___ Supplied text
He’d call down to my little office, which was literally a converted broom closet and roughly tell me to come up and bring my note pad. I’d jump to – abandoning whatever work was in front of me – and race up to his ornate office. Then I’d sit quietly across from him, taking notes, asking clarifying questions, putting gears in motion of how to complete his requests in the most satisfactory fashion. We worked strangely well together.
IJB was a retired publishing magnate, the originator of TV Guide among other things. He’s years passed on now. At the time I knew him, he was a firecracker, full of life and vigor well into his eighties. His one rule in life, and at the museum, was that nothing could stay the same. Constant evolution, constant betterment, was his mantra. He’d dream up ideas for new exhibits and I’d make little mockups made of foam-core that would turn into room sized mock ups made of overlapping sheets of 11×17 printouts. He’d bark instructions and I would jump – in fact everyone around him would jump.
______
___ Records supplied
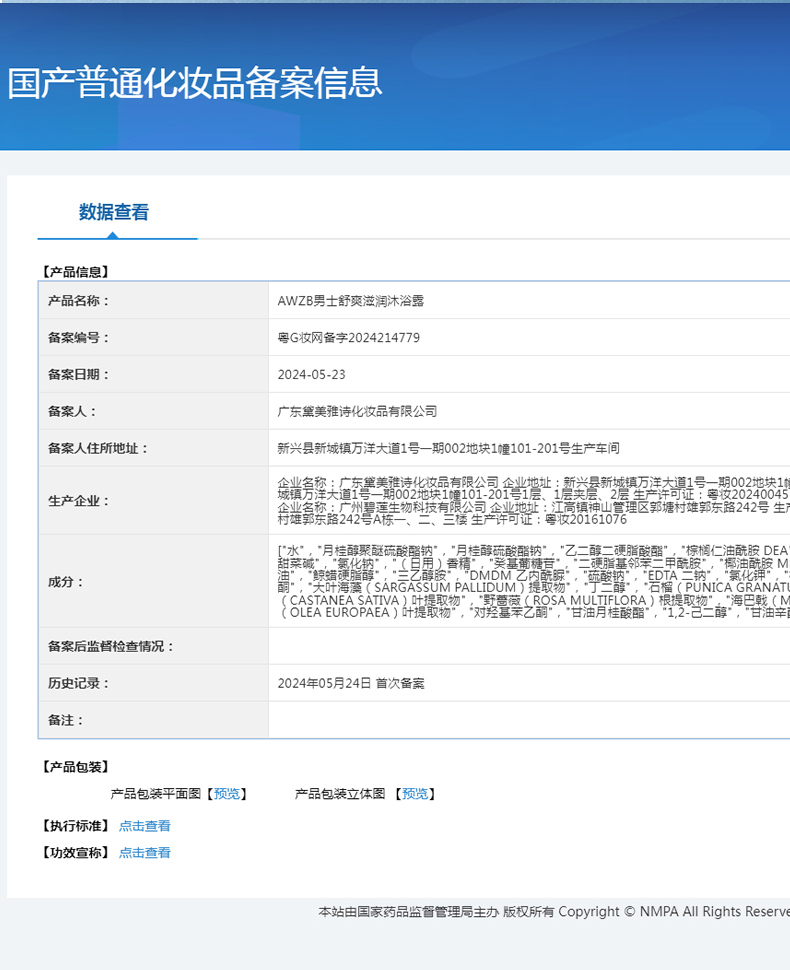
Task: Open 点击查看 link beside 执行标准
Action: point(145,826)
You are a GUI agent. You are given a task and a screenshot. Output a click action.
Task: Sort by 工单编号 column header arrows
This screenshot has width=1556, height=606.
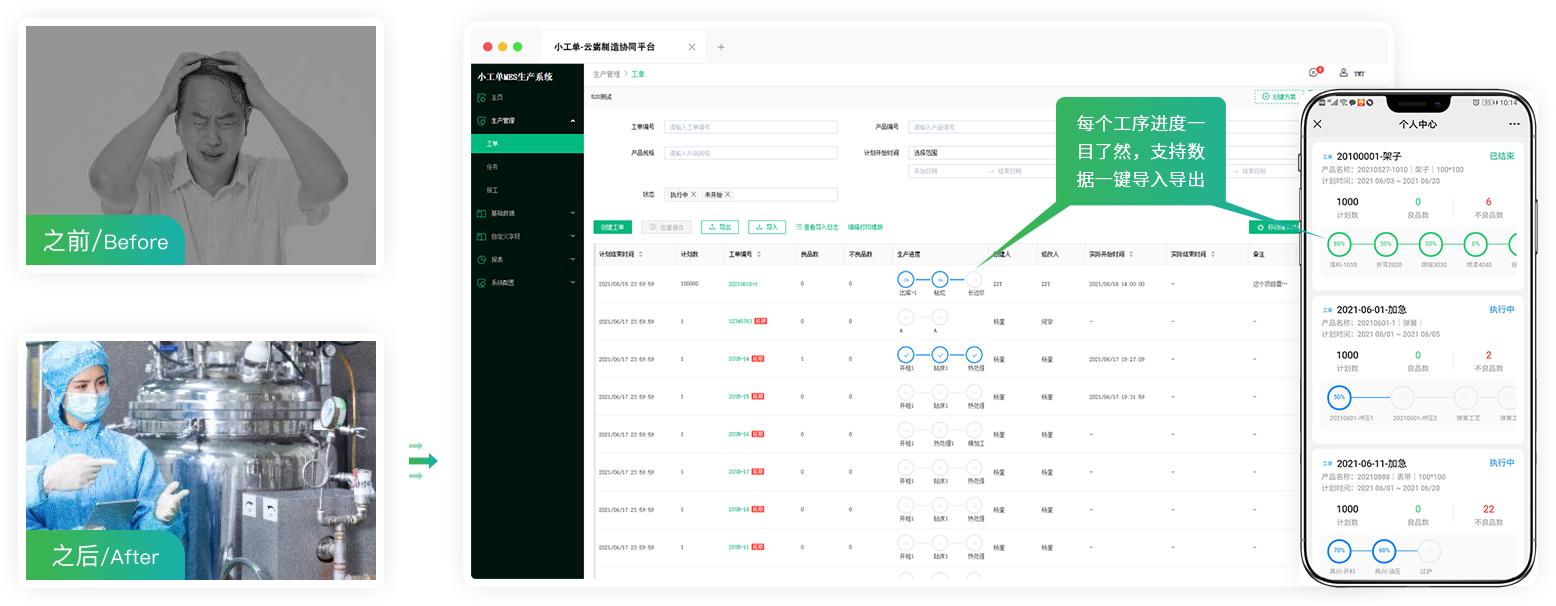point(759,254)
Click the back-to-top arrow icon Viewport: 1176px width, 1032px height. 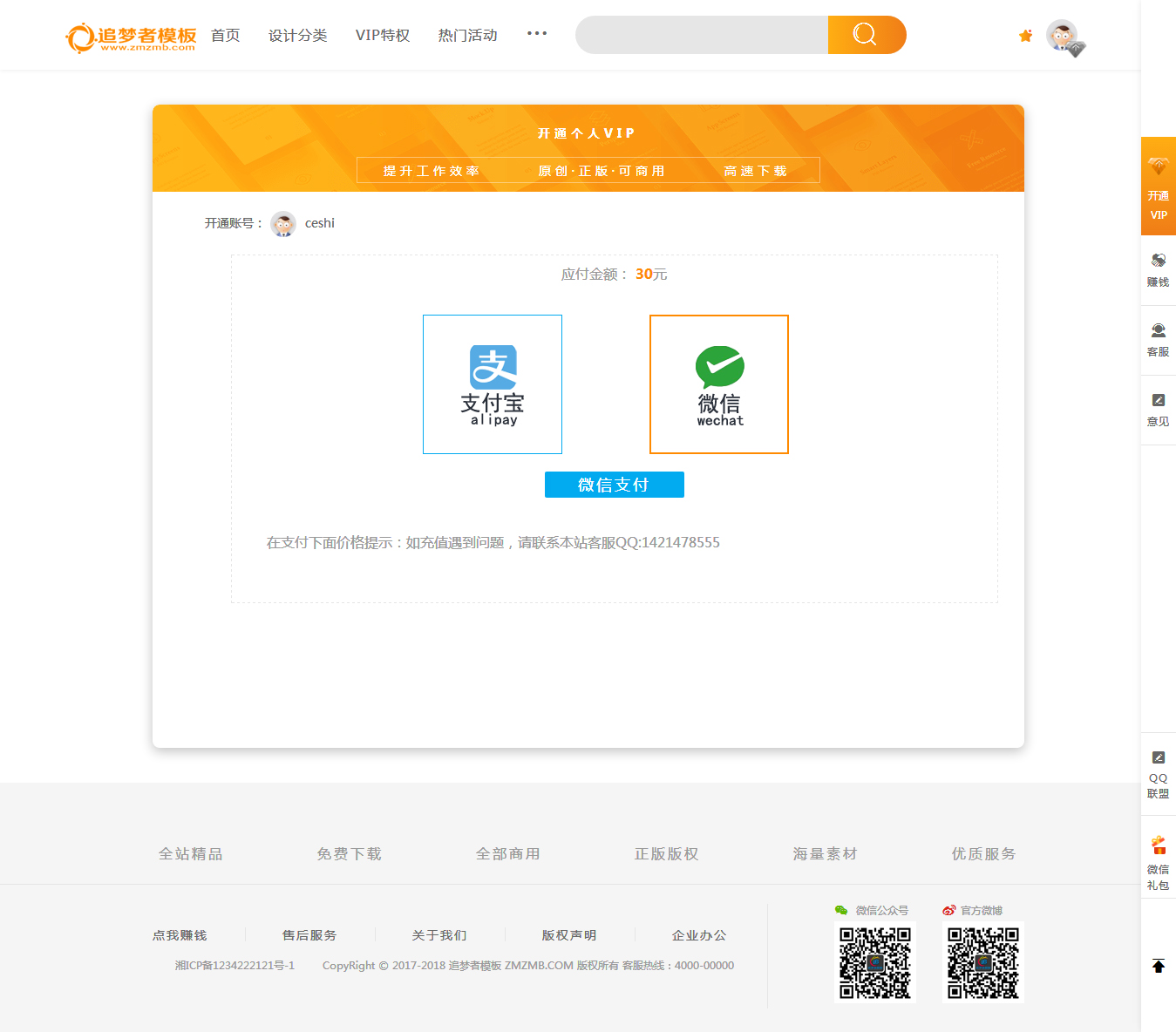[1158, 966]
______
Work to be completed
In the passage about IJB, what was his one rule in life and at the museum?

Answer to this task
Nothing could stay the same.